Imagine if this paradigm is sustained, with future pathogens that may land. Anything not directly bolstering survival as per the “gamebook” gets ditched or deferred? Museums for example, despite how large they are and the ease of distancing, nature reserves, where we can breathe and be “treated” to germicidal sunshine all get shut. Why? Why are services in large, airy Cathedrals being banned worldwide – because this new theology is upon us? 

Conviviality and interaction are under assault, and we can be grateful Lanka may have initially buckled, but has not, and did not capitulate.

By this logic, if “virtuous survival” gives us non-death, then actual living becomes a “vicious indulgence.” But who determines that? Living then just becomes a technical survival program? If that prevails, why would anyone buy our products, or do business with us, or travel to us, if all lives and aspirations become secondary to some insistence of “risk free living” that is quite so monochromatically unhinged?

If no touching during mourning, what standing has any ritual that underscores the purpose and energy we call life? Speaking to a youngster about “school” a week back I heard how they “didn’t mind” it being virtual. But then they have no comparison case, and I almost saw them retreating into themselves as they “resigned” to this “normality” that no science mandates and no known medical caution or experience with C-19 requires. Isolated, and living lives of “quiet” and rather “private” desperation, what are we going to produce in this generation?

There is no pandemic in Lanka, there is a case-demic. The “mortalities” aren’t plausible and as pointed out, are far less than car accidents even during curfew and lockdown. The country has real issues and challenges not “invented ones” dictated by WHO and other mad downward spiralling economies. So, let’s address our debt, create an imaginative approach to safe tourism, rebuild education, incentivise enterprise, restore our financial credibility.

Saved entries:

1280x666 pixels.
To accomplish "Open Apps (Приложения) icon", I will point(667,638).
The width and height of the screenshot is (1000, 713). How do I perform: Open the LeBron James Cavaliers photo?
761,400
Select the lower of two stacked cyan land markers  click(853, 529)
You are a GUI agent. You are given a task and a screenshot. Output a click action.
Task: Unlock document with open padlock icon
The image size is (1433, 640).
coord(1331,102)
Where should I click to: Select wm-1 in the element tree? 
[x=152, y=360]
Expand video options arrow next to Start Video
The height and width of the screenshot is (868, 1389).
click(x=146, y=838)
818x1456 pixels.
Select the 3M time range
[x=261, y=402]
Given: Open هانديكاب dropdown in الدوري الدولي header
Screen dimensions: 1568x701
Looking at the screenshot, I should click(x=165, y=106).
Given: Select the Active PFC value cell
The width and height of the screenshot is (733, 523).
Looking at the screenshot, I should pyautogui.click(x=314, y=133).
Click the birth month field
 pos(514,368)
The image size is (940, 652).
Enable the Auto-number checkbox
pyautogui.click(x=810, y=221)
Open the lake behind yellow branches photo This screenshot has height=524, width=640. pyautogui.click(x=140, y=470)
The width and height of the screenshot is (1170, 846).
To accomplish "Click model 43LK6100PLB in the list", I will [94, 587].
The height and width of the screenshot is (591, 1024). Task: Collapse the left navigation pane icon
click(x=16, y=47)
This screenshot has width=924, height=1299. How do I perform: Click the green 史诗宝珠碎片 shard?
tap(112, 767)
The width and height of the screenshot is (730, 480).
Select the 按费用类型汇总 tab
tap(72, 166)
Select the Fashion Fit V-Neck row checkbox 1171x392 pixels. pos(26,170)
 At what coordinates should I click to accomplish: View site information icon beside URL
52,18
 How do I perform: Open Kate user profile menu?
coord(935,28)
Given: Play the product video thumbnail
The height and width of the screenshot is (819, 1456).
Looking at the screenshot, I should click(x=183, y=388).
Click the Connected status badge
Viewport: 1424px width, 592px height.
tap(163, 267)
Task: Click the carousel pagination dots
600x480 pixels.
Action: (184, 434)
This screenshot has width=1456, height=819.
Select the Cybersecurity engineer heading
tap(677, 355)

• _ACTIONS TO TAKE_
1. In the commentary on pandemic restrictions, what term is used for Lanka's situation in place of "pandemic"?
2. Reproduce the commentary on pandemic restrictions between "Imagine if this" and "did not capitulate.", inclusive.
3. In its closing sentence, the commentary on pandemic restrictions proposes actions for the country. List every one of them.

• _WRITTEN ANSWERS_
1. A "case-demic."

2.
Imagine if this paradigm is sustained, with future pathogens that may land. Anything not directly bolstering survival as per the “gamebook” gets ditched or deferred? Museums for example, despite how large they are and the ease of distancing, nature reserves, where we can breathe and be “treated” to germicidal sunshine all get shut. Why? Why are services in large, airy Cathedrals being banned worldwide – because this new theology is upon us? 

Conviviality and interaction are under assault, and we can be grateful Lanka may have initially buckled, but has not, and did not capitulate.

3.
- address our debt
- create an imaginative approach to safe tourism
- rebuild education
- incentivise enterprise
- restore our financial credibility